F. Rinaldi, M. Freeman, M. Rynning, R. Fuerstenberg, and J. Aho
ABSTRACT
The ability of pluripotent stem cells to differentiate into any tissue of the body has the potential to revolutionize medicine. One technical challenge that must be overcome to fully realize this potential is generating patient-derived pluripotent stem cells that can efficiently and robustly differentiate into specific tissues. Even using standardized differentiation protocols, differentiation efficiency is highly variable across cell lines from both human embryonic stem (hES) and human induced pluripotent stem (hiPS) cells. In this study, we demonstrate the power of Luminex® Assays as an early detection method to assess pluripotent cell line variability and to determine cell line differentiation efficiency. Various hES and hiPS cell lines were differentiated into cardiomyocytes using the standardized protocol and reagents in the StemXVivo® Cardiomyocyte Differentiation Kit. Combining our standardized differentiation protocol with multi-analyte Luminex® assays enabled us to profile the changes in cytokine and growth factor levels in cell culture media at key stages during the differentiation. We found that cytokine and growth factor expression profiles varied across hiPS cell lines with known differences in cardiomyocyte differentiation efficiency.

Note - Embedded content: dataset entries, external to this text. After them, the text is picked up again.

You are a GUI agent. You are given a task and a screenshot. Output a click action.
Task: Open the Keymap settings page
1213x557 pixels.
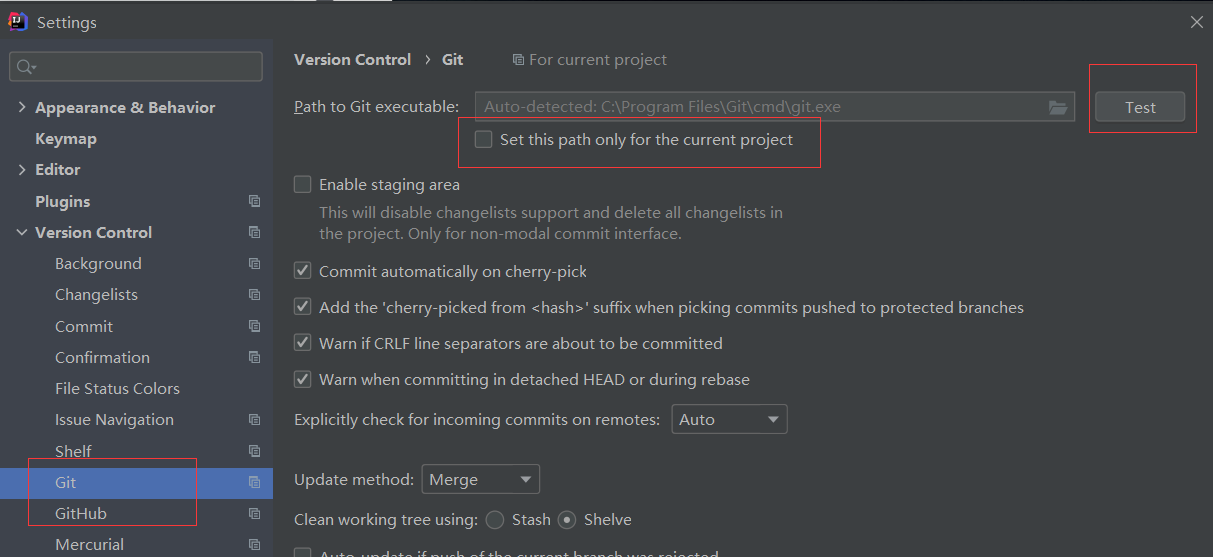point(66,139)
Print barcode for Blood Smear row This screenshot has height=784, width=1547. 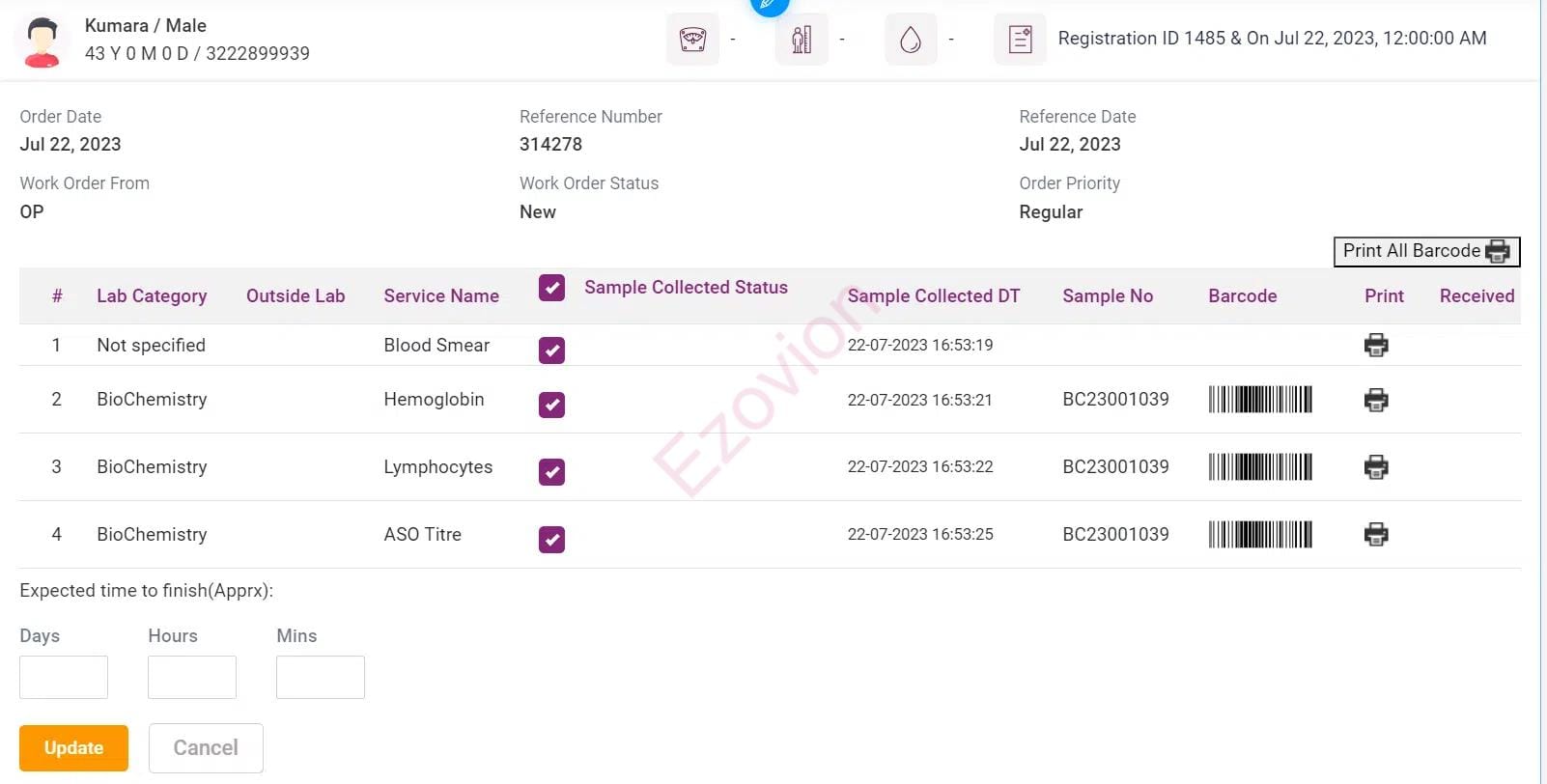pos(1376,346)
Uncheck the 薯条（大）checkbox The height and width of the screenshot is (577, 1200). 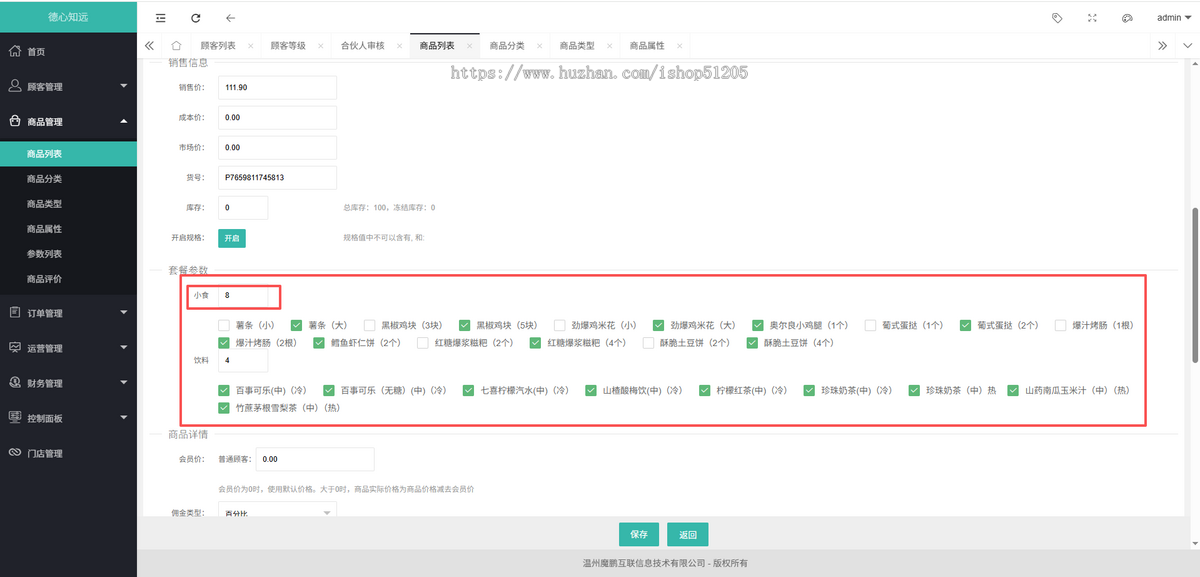click(x=296, y=324)
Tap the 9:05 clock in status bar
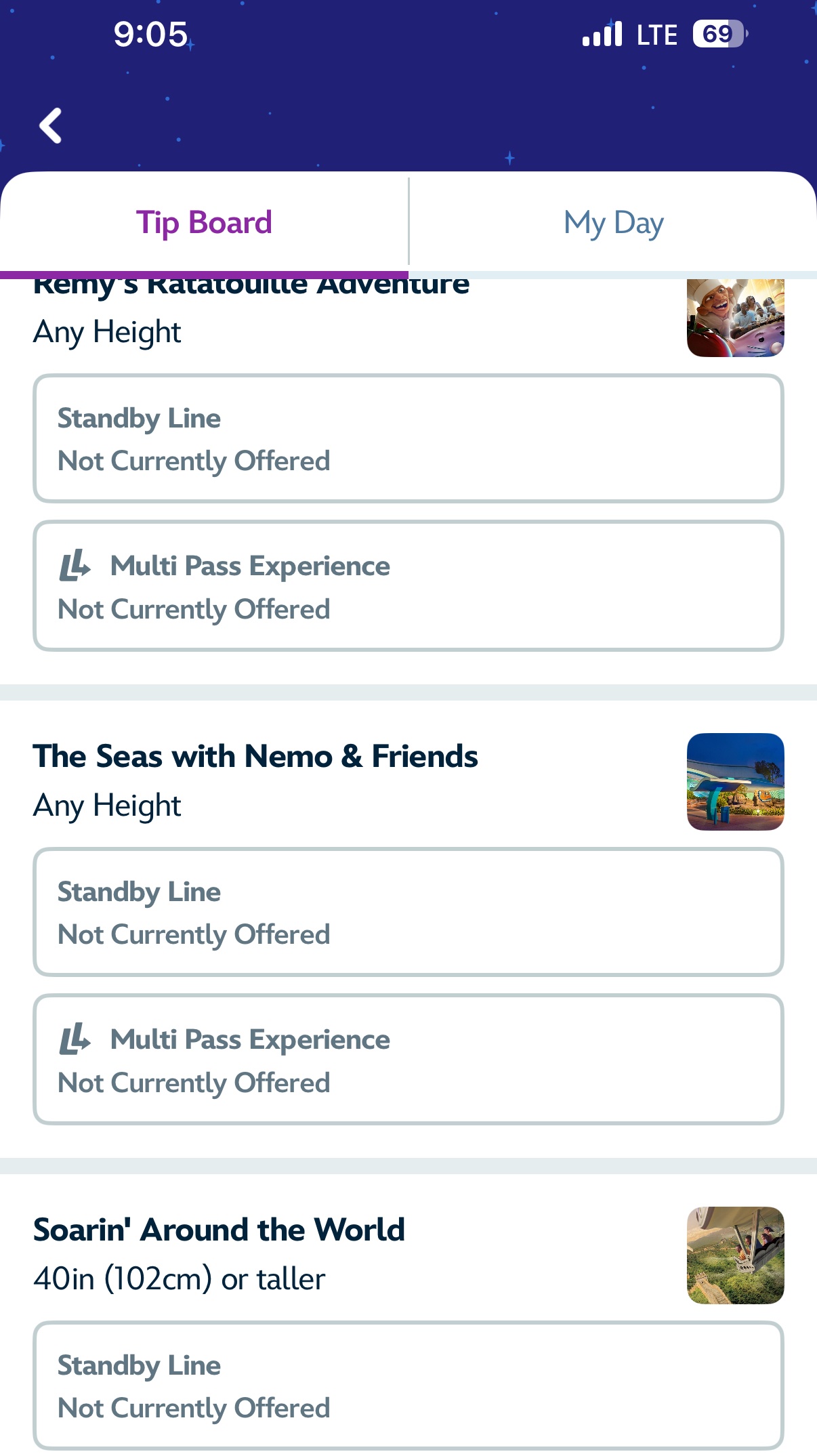Viewport: 817px width, 1456px height. click(150, 34)
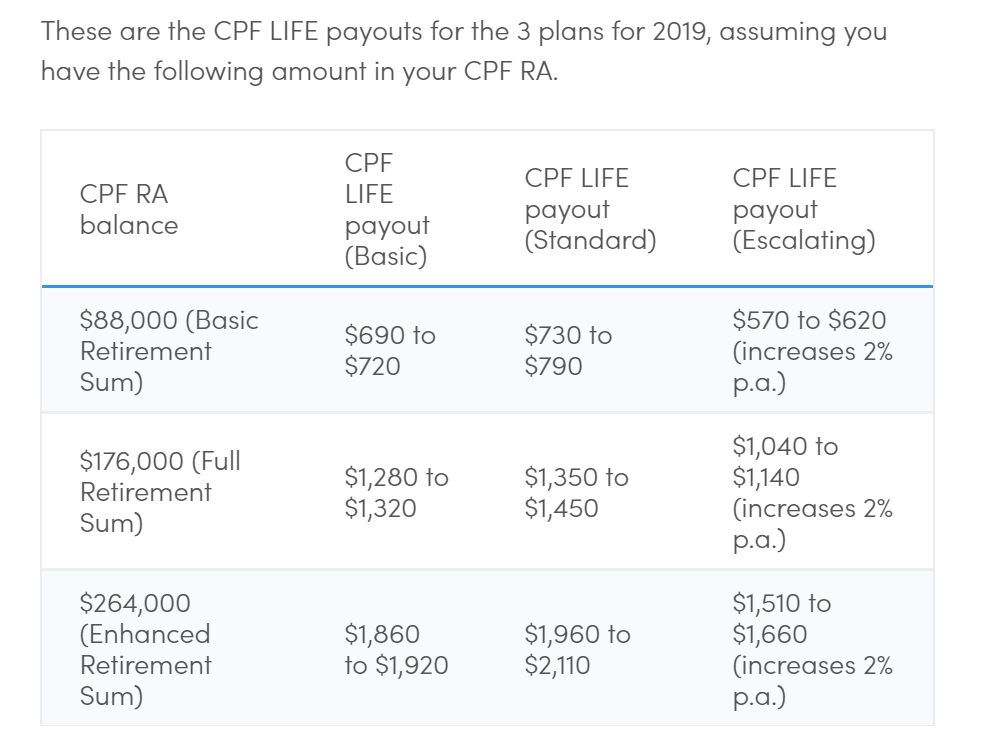Click "(increases 2% p.a.)" in the Full Retirement Sum row
This screenshot has width=985, height=742.
point(812,524)
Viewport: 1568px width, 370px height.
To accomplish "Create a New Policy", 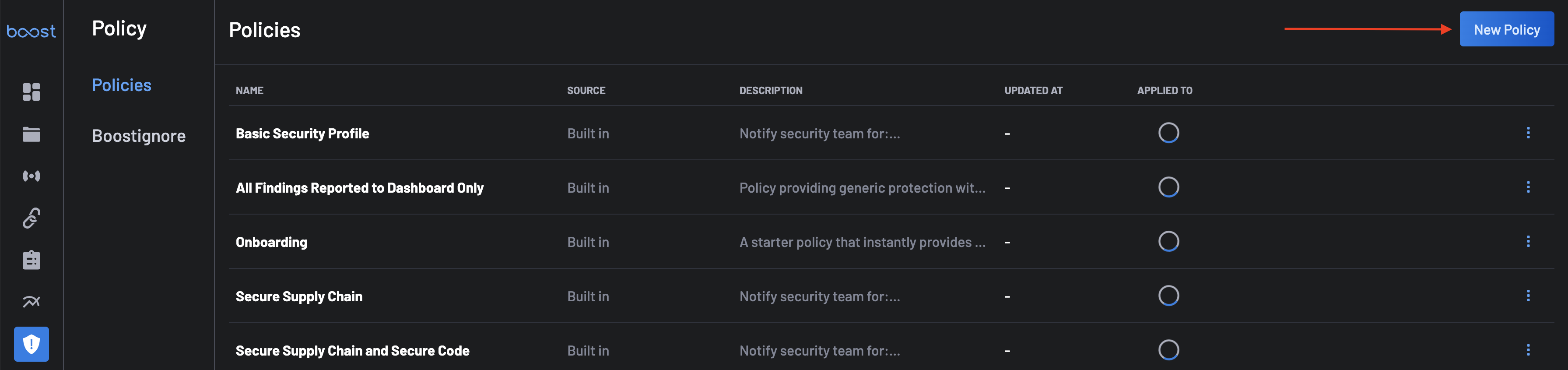I will point(1506,29).
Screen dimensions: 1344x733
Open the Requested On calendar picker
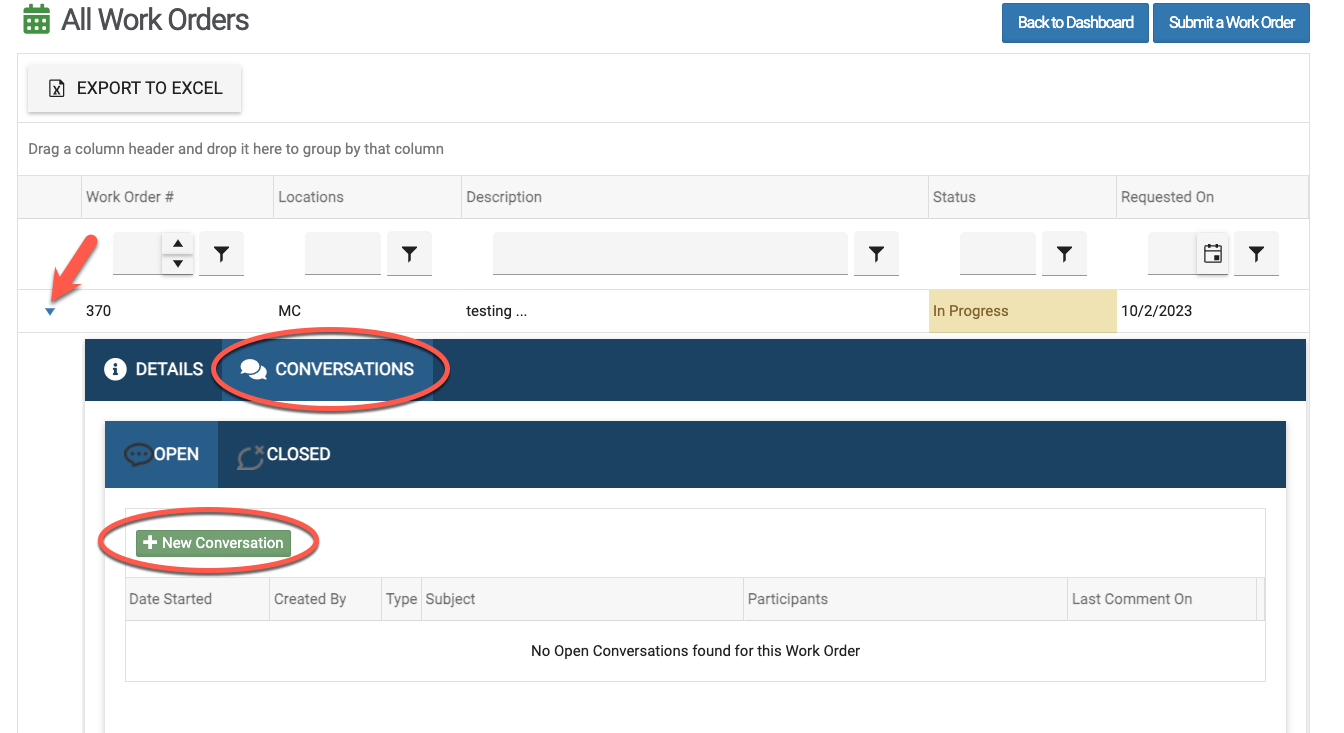pos(1212,254)
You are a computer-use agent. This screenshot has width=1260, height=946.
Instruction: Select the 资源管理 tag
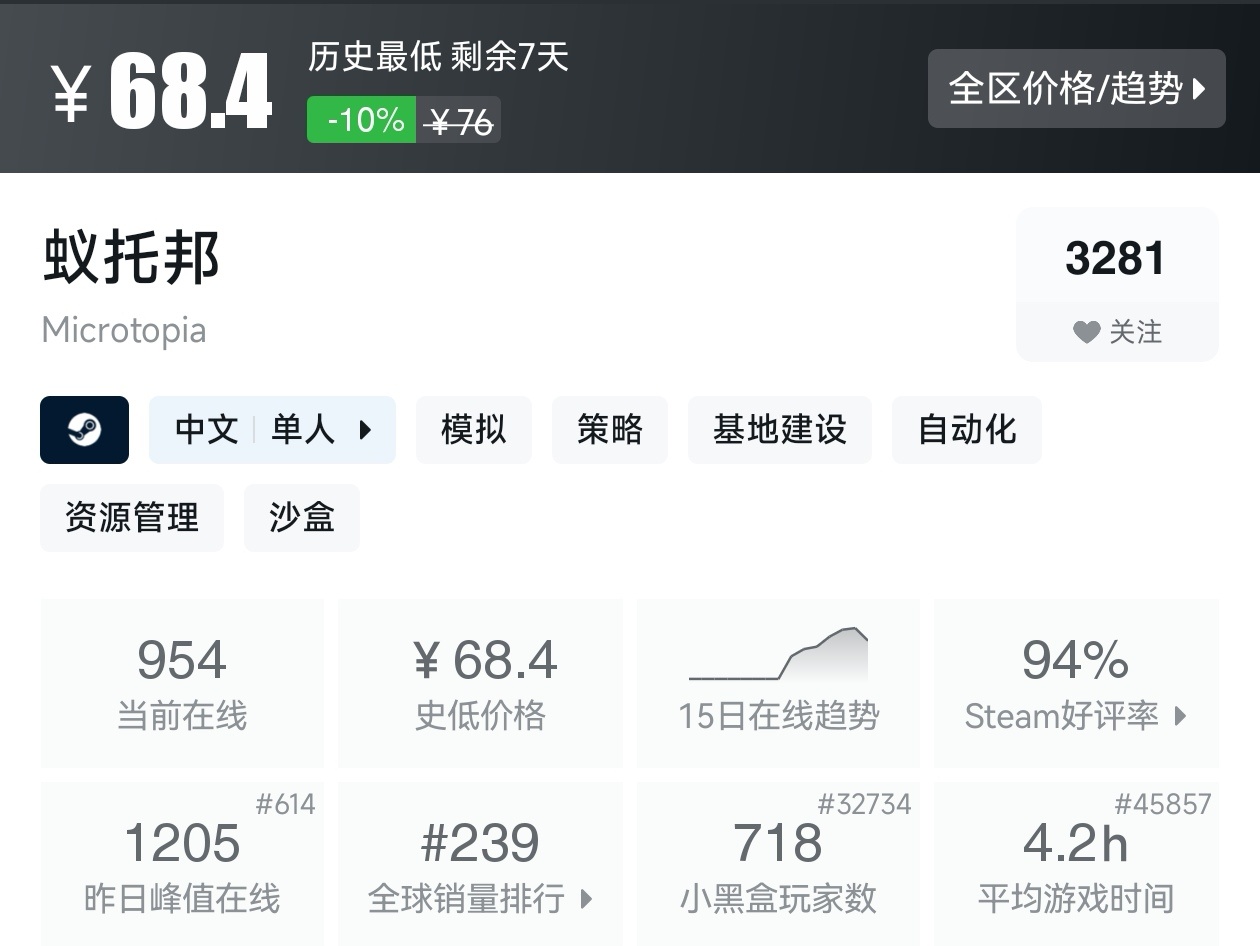click(x=131, y=518)
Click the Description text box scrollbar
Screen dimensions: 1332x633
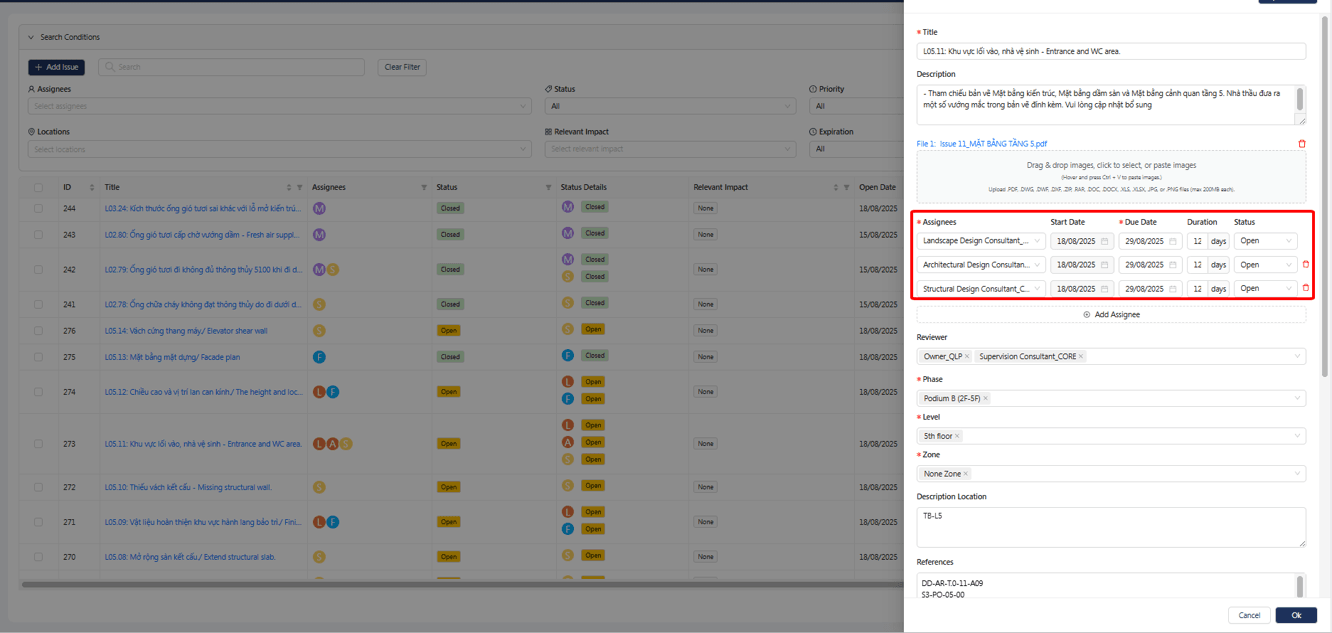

Because analytic samples are obtained from culture media, the cells are able to continue through the differentiation process and be analyzed for efficiency by assessing beating and cardiac-specific marker expression via immunocytochemistry. We demonstrate that the multi-analyte profile of cell lines with robust differentiation differs from cell lines with lower efficiencies. Using Luminex® multi-analyte technology we identified particular analytes that are predictive of differentiation success. Additionally, this information can be used for identification of important pathways involved in stem cell differentiation and/or maturation into cardiomyocytes.